Fazekas scale grading results of representative patients. The top image displays a representative slice from an MRI volume, whereas the bottom image shows AI-predicted PVH (orange) and DWMH (blue) regions for the same slice. Titles indicate grading results (PVH or DWMH) for the entire volume: ground truth grade, AI-predicted grade, and human expert-predicted grade. (a) A patient for whom both the AI and the human expert graded correctly. (b) A patient for whom only the AI graded PVH correctly. (c) A patient for whom only the AI graded DWMH correctly. (d) A patient for whom the AI failed in DWMH grading, whereas the human expert’s grade was accurate.
Figure 2a presents representative successful cases where both the AI and human experts accurately predicted grades, demonstrating PVH and DWMH separation based on a fixed distance from the lateral ventricles. Figure 2b shows that the AI correctly predicted a PVH grade of 0, whereas the human expert overestimated it as grade 1. The AI detected small PVH regions (indicated by white arrows) but classified them as grade 0, as their volume ratio fell below the threshold. Figure 2c illustrates a case in which the AI accurately predicted a DWMH grade of 3. Figure 2d depicts a case in which the AI failed in DWMH grading, whereas the human expert’s grade was accurate. In this case, the boundary between PVH and DWMH was ambiguous; the AI applied consistent, distance-based rules to make definitive judgments from the ventricular surface. For DWMH grading, although the Fazekas scale provides a qualitative definition, the AI made quantitative decisions based on volume ratios and learned thresholds.

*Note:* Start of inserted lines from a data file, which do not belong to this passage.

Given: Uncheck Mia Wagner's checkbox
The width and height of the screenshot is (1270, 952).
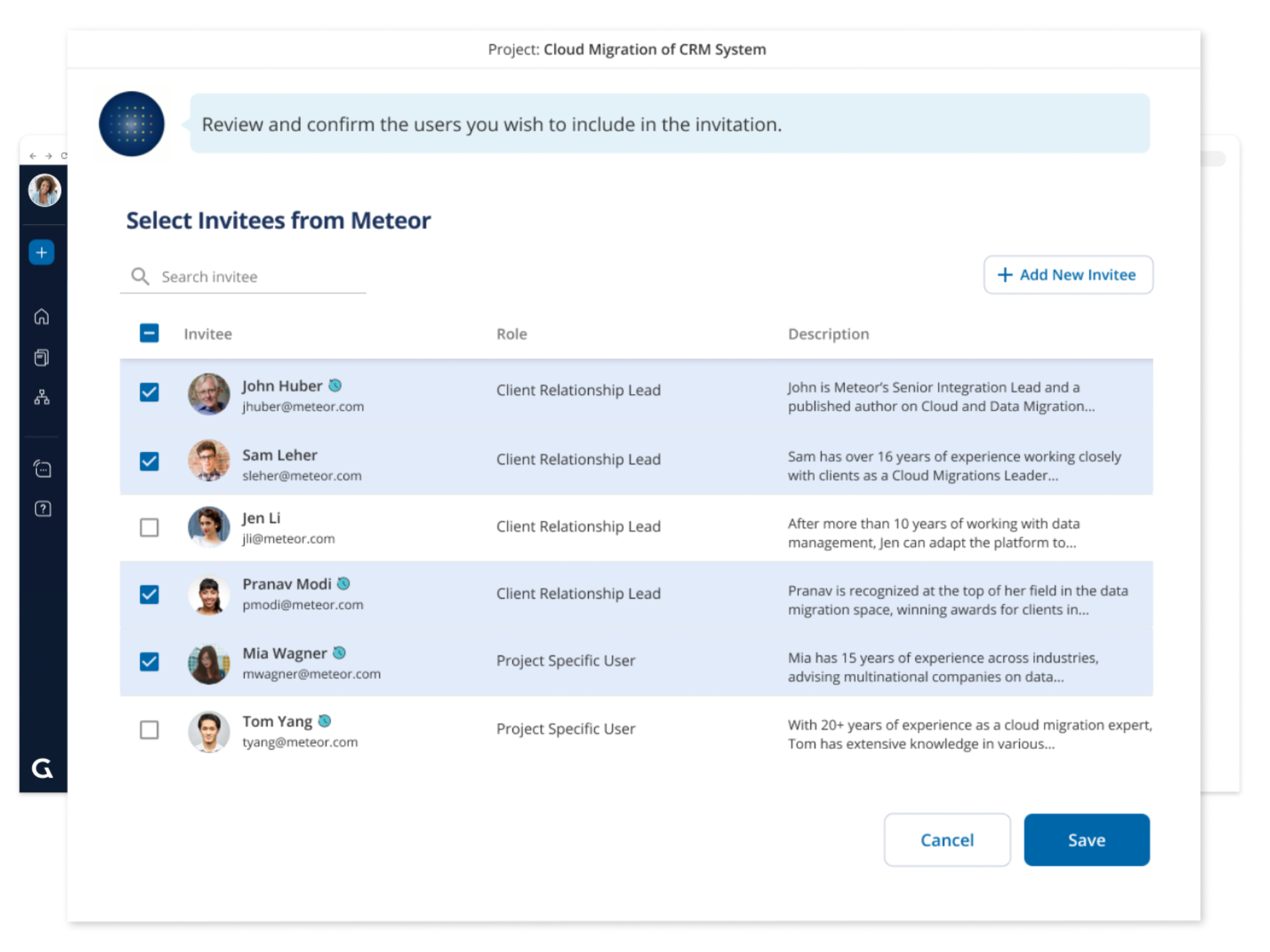Looking at the screenshot, I should click(149, 662).
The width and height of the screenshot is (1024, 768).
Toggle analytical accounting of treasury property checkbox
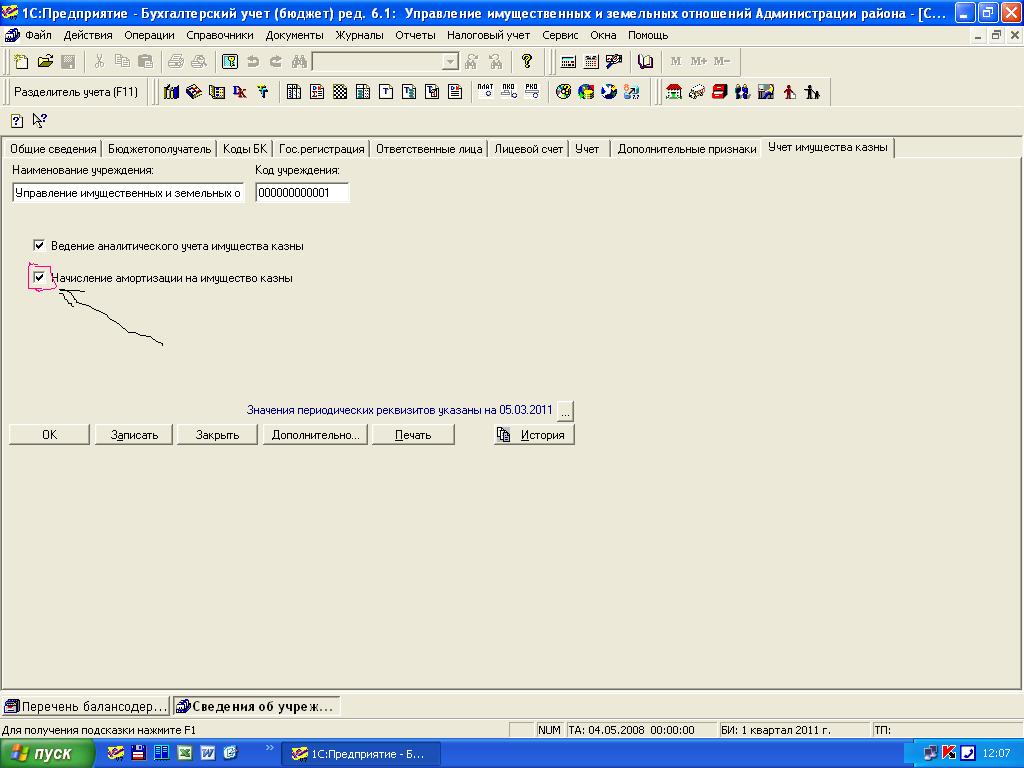[39, 245]
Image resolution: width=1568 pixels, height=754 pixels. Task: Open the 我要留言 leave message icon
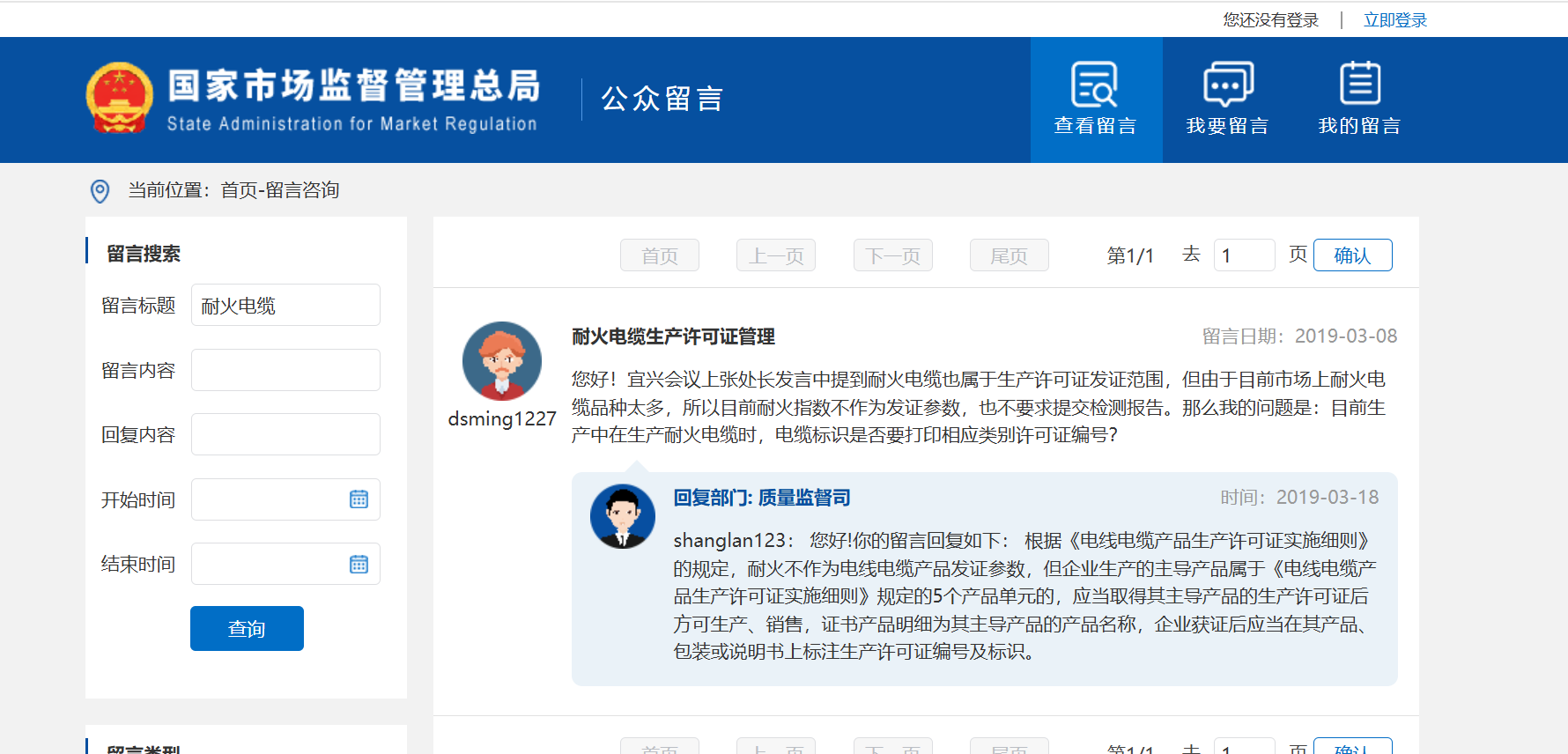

As AI grades are derived from volume ratios, the Youden-neighbor plots exhibit smaller variations in volume ratio distributions within the same grade, with no overlap between neighboring grades (Fig. 1a). Conversely, human-assigned grades—ground truth (GT) and expert assessments—show overlap due to the qualitative nature of grading and subjective judgment. Cases with volume ratios near overlapping regions often reveal discrepancies between the magnitude of the volume ratio and the assigned GT grade. The AI consistently and objectively analyzes these cases (Supplementary Fig. S2).
Processing time
The average processing speed per volume was 18.5 s, of which approximately 15 s were required for WMH segmentation and 3.5 s for additional tasks, such as lateral ventricle and brain segmentation. The memory usage was approximately 848 mebibytes.
Discussion
This study developed a novel AI algorithm that automatically calculates the volumes of PVH and DWMH using MRI FLAIR images. The diagnostic performance of the AI was compared with and validated against human readings, with grading based on the internationally recognized Fazekas scale, which was validated against the Japan Brain Dock Society’s original scale16,17,18,39,40. The AI algorithm demonstrated several notable advantages. For PVH grading, the AI achieved higher accuracy compared with the human expert. Although the overall accuracy for DWMH was slightly lower, the AI outperformed human experts in specific boundary cases. Inter-rater agreement analysis indicated that the AI provides consistent grading, exhibiting higher agreement compared with human raters for PVH and comparable agreement for DWMH. These findings suggest that the AI’s quantitative grading approach provides a more stable and objective standard compared with the qualitative assessments used by human raters.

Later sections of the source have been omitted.